Lea también: Un hombre partido por la mitad 

Hay que decirlo. No es tan “lata” (un término que usábamos para referirnos a películas hueso o malas) y tiene cierta candidez en su desarrollo y aun en sus locaciones sin despliegues imaginativos y más bien parte de un extenso lugar común. Y, en efecto, esa fue la última proyección que hubo en el desaparecido Junín, el colosal teatro parte del edificio Gonzalo Mejía, que, con el hotel Europa, era una magnífica obra de Agustín Goovaerts, el arquitecto belga que vivió y trabajó un tiempo en Medellín y Antioquia.

La demolición, para construir ahí una especie de esperpento como el rascacielos de Coltejer, se inició el 7 de octubre de 1967, cuarenta y tres años después de su inauguración. Cuando se murió el vasto teatro, de más de cuatro mil localidades, ya era, como dicen testimonios de los penúltimos que en él estuvieron, un “pulguero”, venido a menos, como si a propósito lo hubieran abandonado a su infeliz suerte de arrasamiento y destrucción. Nada raro en una ciudad experta en borrar su patrimonio.

La víspera de su caída, el periodista Miguel Zapata Restrepo, director del radioperiódico Clarín y que después, a principios de los setenta, fue alcalde de Bello, dijo: “Mañana empezará la pica a desmantelar el viejo teatro. La cornisa barroca que anunciara las luminarias aztecas del celuloide y que fuese testigo de tantos actos heroicos en el corazón de Medellín, no volverá a iluminarse más. El Junín ha cumplido su tarea y ahora sucumbirá como cuota de sacrificio ante el progreso…”.

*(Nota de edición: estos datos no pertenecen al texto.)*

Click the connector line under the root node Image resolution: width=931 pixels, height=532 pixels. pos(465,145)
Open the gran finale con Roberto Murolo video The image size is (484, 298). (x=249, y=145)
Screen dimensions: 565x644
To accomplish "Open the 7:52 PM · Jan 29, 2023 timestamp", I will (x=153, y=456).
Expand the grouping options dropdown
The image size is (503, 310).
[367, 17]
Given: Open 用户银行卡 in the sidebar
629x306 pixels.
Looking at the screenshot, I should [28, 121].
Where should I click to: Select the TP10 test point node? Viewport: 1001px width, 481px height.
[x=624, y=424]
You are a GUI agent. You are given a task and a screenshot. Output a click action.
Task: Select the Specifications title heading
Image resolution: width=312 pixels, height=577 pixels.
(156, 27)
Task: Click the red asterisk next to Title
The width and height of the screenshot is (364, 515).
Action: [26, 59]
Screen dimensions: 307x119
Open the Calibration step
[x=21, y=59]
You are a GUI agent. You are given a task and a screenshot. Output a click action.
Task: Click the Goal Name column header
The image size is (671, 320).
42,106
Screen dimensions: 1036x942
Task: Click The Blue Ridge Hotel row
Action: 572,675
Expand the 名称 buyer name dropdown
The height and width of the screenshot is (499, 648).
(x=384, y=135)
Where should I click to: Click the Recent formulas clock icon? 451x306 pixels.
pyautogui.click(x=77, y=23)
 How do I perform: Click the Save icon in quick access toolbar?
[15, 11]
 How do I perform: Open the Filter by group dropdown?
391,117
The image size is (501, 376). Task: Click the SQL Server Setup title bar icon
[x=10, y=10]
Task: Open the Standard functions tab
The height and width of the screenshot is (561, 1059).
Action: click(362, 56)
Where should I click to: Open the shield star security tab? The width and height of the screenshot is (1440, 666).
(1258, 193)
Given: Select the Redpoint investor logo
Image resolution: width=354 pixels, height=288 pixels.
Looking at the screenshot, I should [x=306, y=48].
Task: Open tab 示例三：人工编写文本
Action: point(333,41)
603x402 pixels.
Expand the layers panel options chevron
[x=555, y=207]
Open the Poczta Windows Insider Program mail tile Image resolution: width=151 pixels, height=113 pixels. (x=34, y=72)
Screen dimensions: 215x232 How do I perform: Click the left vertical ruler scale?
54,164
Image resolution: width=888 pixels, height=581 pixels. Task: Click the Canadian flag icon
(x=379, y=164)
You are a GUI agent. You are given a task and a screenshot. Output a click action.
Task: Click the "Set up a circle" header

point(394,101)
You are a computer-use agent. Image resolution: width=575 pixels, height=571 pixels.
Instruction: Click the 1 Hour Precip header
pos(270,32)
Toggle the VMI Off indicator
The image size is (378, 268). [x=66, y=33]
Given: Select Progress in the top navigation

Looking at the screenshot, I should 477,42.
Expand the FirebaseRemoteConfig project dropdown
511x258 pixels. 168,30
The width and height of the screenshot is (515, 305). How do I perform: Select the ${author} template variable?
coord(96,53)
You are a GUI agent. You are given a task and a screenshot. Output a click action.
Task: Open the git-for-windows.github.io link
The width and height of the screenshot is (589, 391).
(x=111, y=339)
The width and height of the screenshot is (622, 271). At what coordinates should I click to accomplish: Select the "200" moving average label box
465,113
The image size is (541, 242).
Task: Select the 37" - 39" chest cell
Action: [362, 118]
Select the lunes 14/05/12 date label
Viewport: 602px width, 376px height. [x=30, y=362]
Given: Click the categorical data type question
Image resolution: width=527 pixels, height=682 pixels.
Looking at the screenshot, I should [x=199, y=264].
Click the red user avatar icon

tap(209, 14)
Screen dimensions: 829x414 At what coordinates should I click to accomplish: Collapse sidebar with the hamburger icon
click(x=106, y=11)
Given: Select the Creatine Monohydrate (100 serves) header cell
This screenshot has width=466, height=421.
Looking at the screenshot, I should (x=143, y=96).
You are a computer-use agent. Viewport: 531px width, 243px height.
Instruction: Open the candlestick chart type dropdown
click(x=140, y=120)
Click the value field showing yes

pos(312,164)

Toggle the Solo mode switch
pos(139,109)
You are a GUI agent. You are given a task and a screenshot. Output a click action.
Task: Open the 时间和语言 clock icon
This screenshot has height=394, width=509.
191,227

El cronista no escapó a la mentalidad de época que confundía progreso con derribamiento de construcciones conectadas con la memoria, la historia y la identidad. Y, por lo demás, que gozaban de refinada estética y armonía en los diseños, acabados, composición y distribución espacial.

No creo que sobre decir, por otra parte, que ninguno de los teatros bellanitas sobrevivió a los cambios de usos del suelo ni a los ardides de la especulación inmobiliaria. Gajes del “progreso”. El que diseñó un arquitecto italiano (el Teatro Bello) lo desmoronaron para construir una entidad oficial horrorosa en su concepción y acabados. Un bodrio. Como dice un tango: “Muchachos, todo lo ha llevado el almanaque. / Todo, todo ya se fue”.

Me parece que Arizona Colt goza de un merecido olvido. Solo que un recorte de prensa visto en una interesantísima exposición llamada “Ausentes Teatros” *, sobre los desaparecidos teatros Junín, Bolívar y el Circo España, me dispararon quizá la nostalgia, pero, ante todo, me despertaron las ganas de volver a mirar una película que ya tenía borrada. Y que, viéndolo bien, puede seguir para siempre en la tiniebla de la desmemoria. 

*La exposición estará hasta el 31 de enero de 2020 en la Estación Medellín del Ferrocarril de Antioquia.